Monday, Apr. 23, 1990
"We Grew Quickly and We Stepped on Toes"
By RICHARD BEHAR Fred Joseph.
Q. Many people feel that Drexel Burnham Lambert epitomized raw greed in the 1980s and that there is poetic justice in its demise.
A. That's primarily the result of how we were depicted in the press, and I think it's outrageous. The press has to capsulize things that people can absorb. The fact is, Drexel became the major source of capital for industrial companies in the country. Even our worst enemies think only a handful of people did anything wrong, so it's unfair to the vast majority of people at Drexel to lump them into a two-word tag line. The damage that's been done is absolutely unjustified. We grew quickly and we stepped on toes. But we did no more than other investment banks did when they hit periods of unusual competitive advantage.
Q. In the end, who killed Drexel? Was it the Government, your colleagues, or even you?
A. The destruction of Drexel at some point became inevitable. I'll accept the responsibility, and if I knew we had done things that were wrong, I would accept blame. What happened was a confluence of events, starting with the federal investigation ((of Drexel's junk-bond department)) and hitting a climax when the firm was forced to plead guilty and pay what we thought were unnecessarily high penalties (($650 million)). Congress then changed the rules by requiring savings and loans to sell their high-yield bonds, and the market for those securities fell. Then Drexel faced yet another rule change, when the regulators suddenly raised our capital requirements. Literally overnight, they said we could no longer touch the $300 million in excess capital in our brokerage subsidiary.
Q. Shouldn't you have known there was impending doom?
A. We had cut costs 50%, and we believed the firm was going to operate profitably in 1990. The problem is that one day you have $300 million and the next day your banker tells you that you can't use it. That's troublesome. Within a day we were totally shut out of the capital markets.

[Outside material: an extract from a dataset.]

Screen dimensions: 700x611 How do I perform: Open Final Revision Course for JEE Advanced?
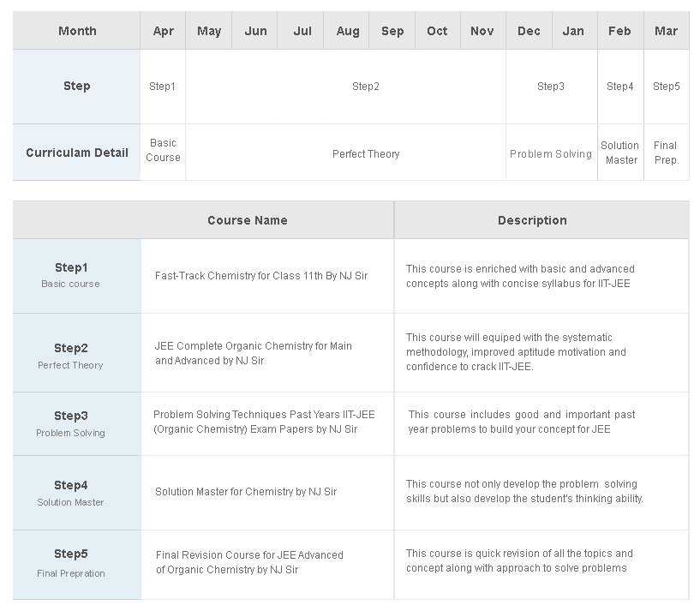(x=249, y=562)
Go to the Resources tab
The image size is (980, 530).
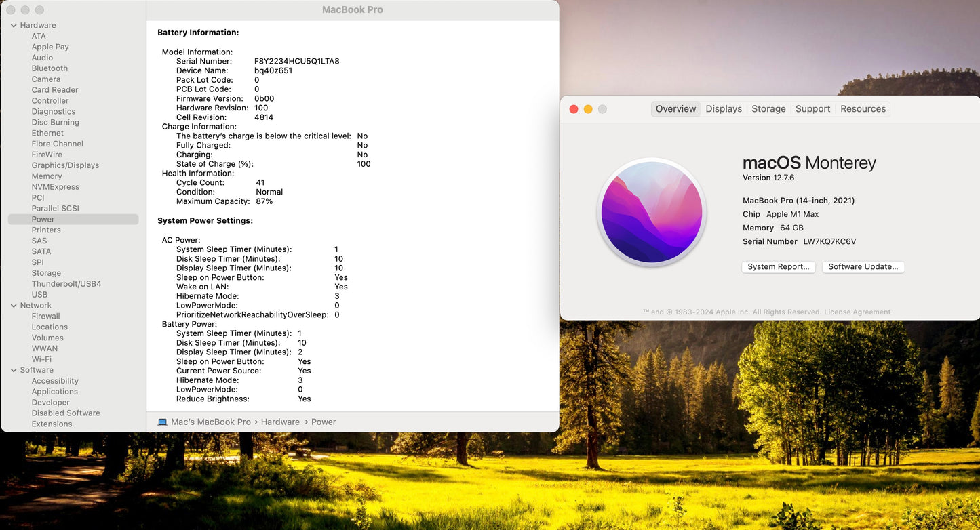(x=863, y=109)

Q. With a little nudging, couldn't the regulators have got the banks to save Drexel?
A. It's a capitalistic system. The banks and regulators are not charged with saving us, and we never asked for direct Government intervention. We did argue aggressively with the regulators, and there were moments when I was angry. I had hoped that the regulators would give some encouragement to the banks, which I don't think happened. I think Drexel's lack of friends -- as perceived by the world -- might have made it easier for a midlevel official in one of those agencies to not help us. In their eyes, we were lacking in political constituencies.
Q. Do you have any final words for Rudolph Giuliani, the former U.S. Attorney who launched the Drexel investigation?

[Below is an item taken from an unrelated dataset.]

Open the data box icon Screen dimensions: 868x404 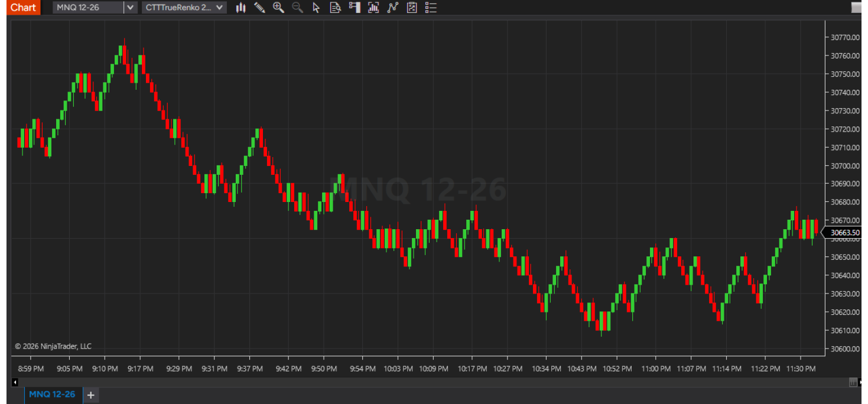click(335, 8)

A. The federal racketeering law, as applied to financial institutions, is a devastating nuclear bomb. The penalties we paid ended up doing material long- term damage to the firm, costing 11,000 people their jobs and costing the markets what most people will admit was a creative, innovative force for financing companies. All this because of alleged wrongdoing by a handful of people. It just seems unfair.
Q. Drexel was criticized for doling out more than $200 million in cash bonuses * just weeks before its collapse.

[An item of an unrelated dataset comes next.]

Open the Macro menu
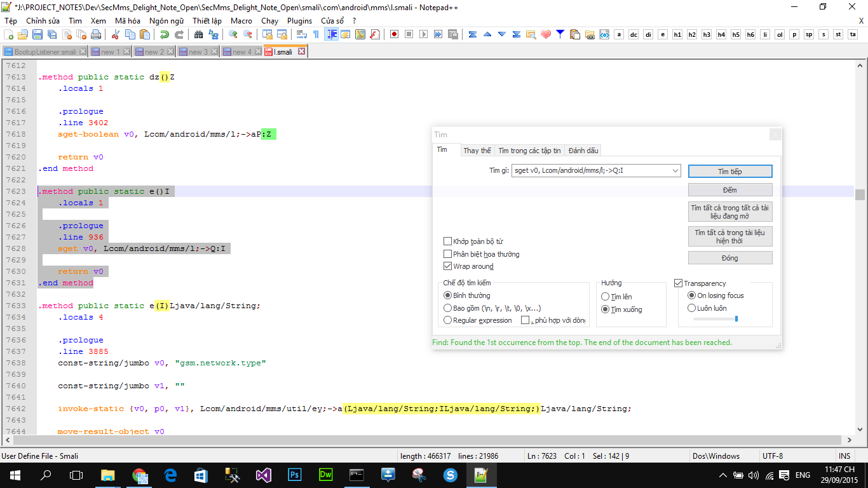868x488 pixels. pos(241,20)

A. A false picture has been painted. There was no expectation of the collapse at the time the bonuses were paid, and the vast majority of them were obligations from the previous year.
Q. One thing you might have done differently was not to take your own $2.5 million bonus in the form of Drexel stock, which is now virtually worthless.
A. My wife would certainly say that. I took the bonus in stock to encourage other employees to do the same. At least nobody could accuse me of having some prophet's ability to predict the coming crisis.
Q. Did you ever fear that junk bonds were a house of cards?
A. I think that's rhetoric from the press and politicians. High-yield bonds are a $300 billion market and there will be cycles, but there's no question of their legitimacy.
Q. But wasn't the market too dependent on one man, former Drexel financier Michael Milken? And did his dismissal from Drexel cause irreparable harm to morale?
A. It's hard to judge midstride, as we are right now, whether the market was too dependent on Milken. It's going to take more time to know. Michael is incredibly knowledgeable, but our high-yield department was a major team effort. We put together the RJR-Nabisco deal after Milken. As for morale, he had some pretty fervent supporters in the company, but I don't think there was any irreparable discontent when he left.
Q. Did Milken really start a so-called whisper campaign against Drexel after he was dismissed?
A. I have no idea. But from the beginning this case has involved what people now call combat public relations by Milken's defenders and enemies at levels that I think are unseemly. And I'm disturbed that while the gods are up there fighting, Drexel has gotten swept into it in ways that are reasonably horrifying.
Q. Your colleagues say you always keep your cool. How do you cope?
A. Getting rattled doesn't help you perform. At this point we've taken Drexel's $25 billion of inventory positions down to around $1 billion, and I'm too busy to try to figure out the long-term psychological impact on me. But it's been very sad to watch the dismantling of what we built. We were trying to create the most effective investment bank in the country, and for a moment in time, we achieved that.